Dobby's eyes widened even past their normal tennisball size, and he turned to Harry. "Dobby can't be accepting clothes. Dobby will be buying his own clothes with his wages."
"Wages?" whispered the witch.
Harry ignored that and answered Dobby. "I'm your boss. It's like I'm buying you your uniform, that's all. That's normal. Anyway, if you look good, I look good, and if you look bad, I look bad. Isn't that right?" And he glanced at the witch.
"Definitely," said the witch, surprised but quick on the uptake. "It's perfectly normal for bosses to supply their employees with uniforms, and you don't want to embarrass your boss by looking bad, now do you?"
"No…" said Dobby.
"Any preferences by colour?" asked the witch. "I'm guessing you like them bright."
She knelt down and listened carefully to the house-elf, nodding as he spoke.
"I know what we'll do," she said. "Suits, in bright, contrasting colours. Green and red. Blue and yellow. Purple and orange. You'll look grand. Does that sound good?"
Dobby agreed it did, and she went off him, walking the aisles and showing him various fabrics. Dobby pounded his head several times against counters and stands, insisting he wasn't worthy, but he was shortly in a changing room trying on clothing that had been resized to fit him.
The witch turned. She stared at him for a long moment with her brow furrowed, and Harry was sure she'd ask about Dobby. Instead she shook her head and said, "Are you getting anything? If you're going for grunge, it's not working."
Harry began to demure, but Dobby stepped out of the changing room. He was in the bright blue suite with yellow collared shirt, and he had stuck a matching fedora on.
"Yes," said Dobby, "Harry Potter sir must get his own clothing!"
The witch froze, then looked at Harry.
"Yes," said Harry. "I'm him. Dobby, when we're out and about, you can just call me boss and not use my name."
"Yes Boss. Dobby will feel much better about accepting clothes if Boss gets his own clothes."
Harry sighed but moved over to a rack. He supposed it would be good to get some jumpers and things so he wasn't freezing under his robes during the winter.
But the witch was good at selling, and absent conflict, Harry was not much good at saying no, especially not with Dobby visibly relaxing at every item he grabbed. He ended up with a whole selection of jeans, slacks and corduroy pants, buttoned shirts, t-shirts, flannels, jumpers, long winter underwear, thick woolen socks, silk socks, black boots, and a black leather jacket that she swore would grow with him if he oiled it properly.

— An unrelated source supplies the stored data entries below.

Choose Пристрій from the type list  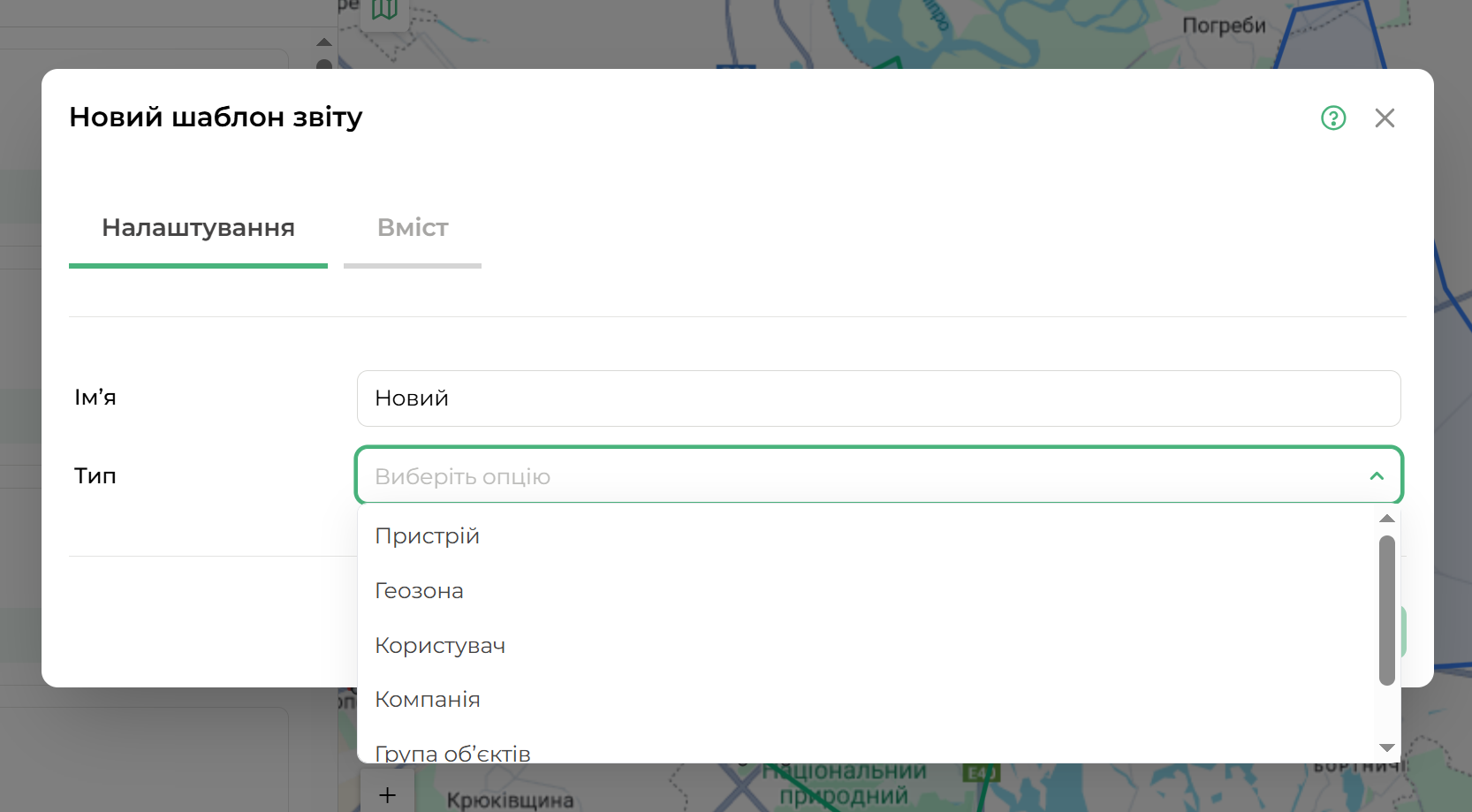[428, 536]

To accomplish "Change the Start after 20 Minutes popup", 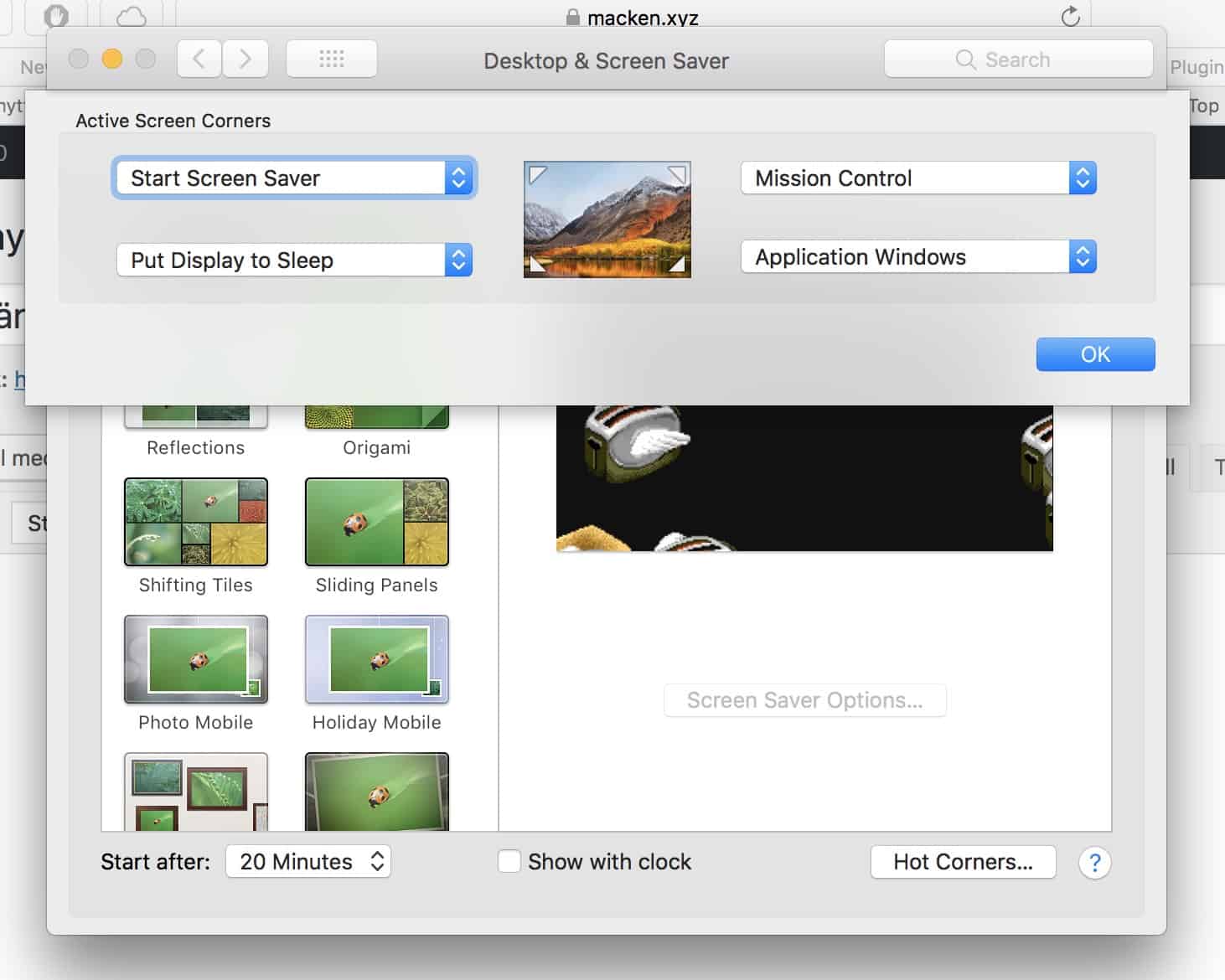I will (308, 862).
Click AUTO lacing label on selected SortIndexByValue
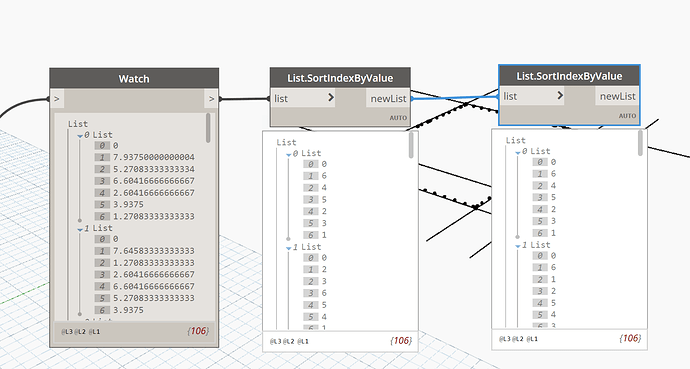Image resolution: width=690 pixels, height=369 pixels. 628,116
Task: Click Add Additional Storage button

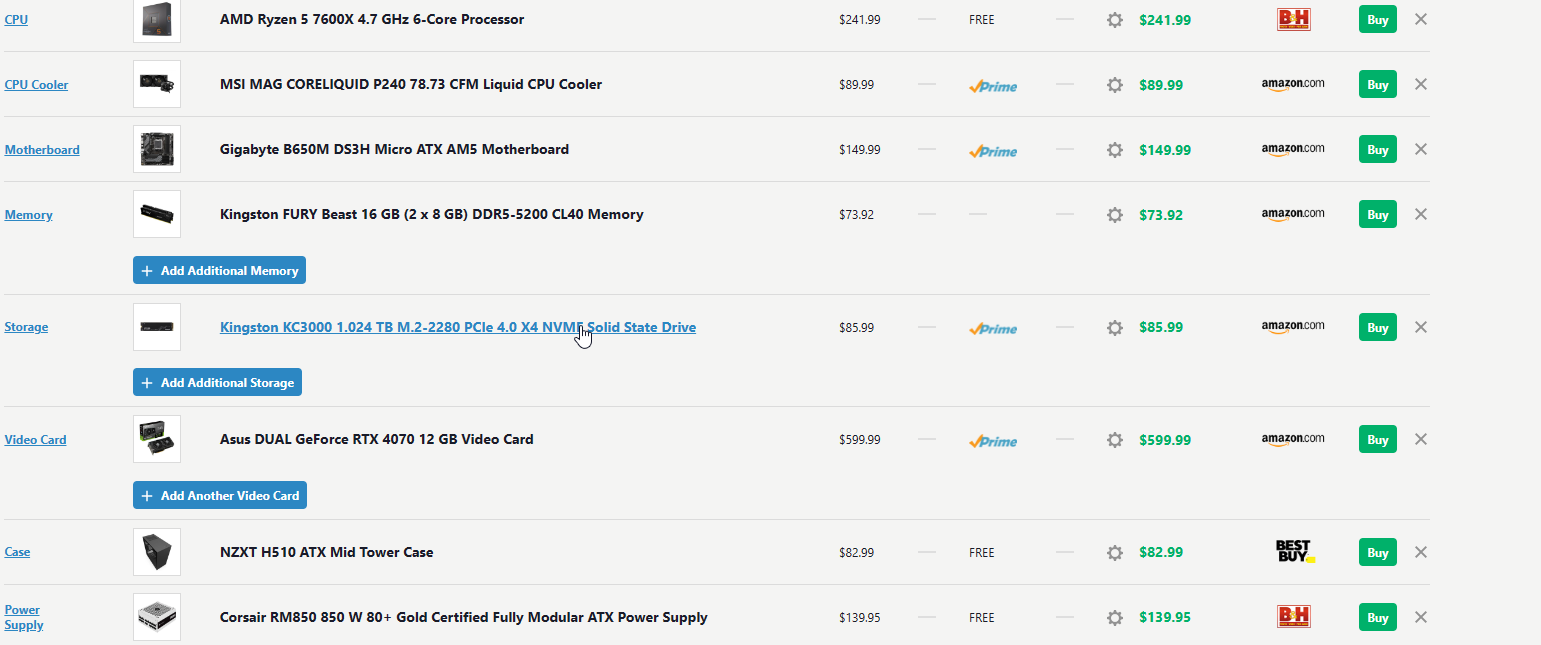Action: pyautogui.click(x=217, y=383)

He stuffed most of it, Dobby's and his alike, into the bag, and after paying a sum that was less than he'd feared but still enough to make him wince, they exited back out into the street, Harry wearing black boots, blue jeans and the leather jacket, which wasn't too hot even though it should've been on a warm summer's day. Dobby was in the blue suite, with a fine blue and yellow fedora in his head, holes cut out for his ears, and black shoes polished to a shine on his feet. Dobby was smiling broadly, and he kept tipping his hat.
They were still getting stared at, but it was a different sort of staring than before, and they were mostly staring at Dobby anyway, so Harry supposed it was the best they would do.
They went out into the rest of the Alley, and Harry led the way to Borgin and Burkes. It was as dusty and full of disreputable magical artifacts as ever, and Mr Borgin was alone at the counter, no one else in the store.
Harry closed the door behind them and took a breath. The trouble was that he had very little belief in his ability to off Voldemort all on his own. He needed help, and that was hard for him. Harry was secretive by nature, and he hated asking favors. But after the cottage, when he'd really gone to war, he'd learned the power of honesty and of mobilizing others.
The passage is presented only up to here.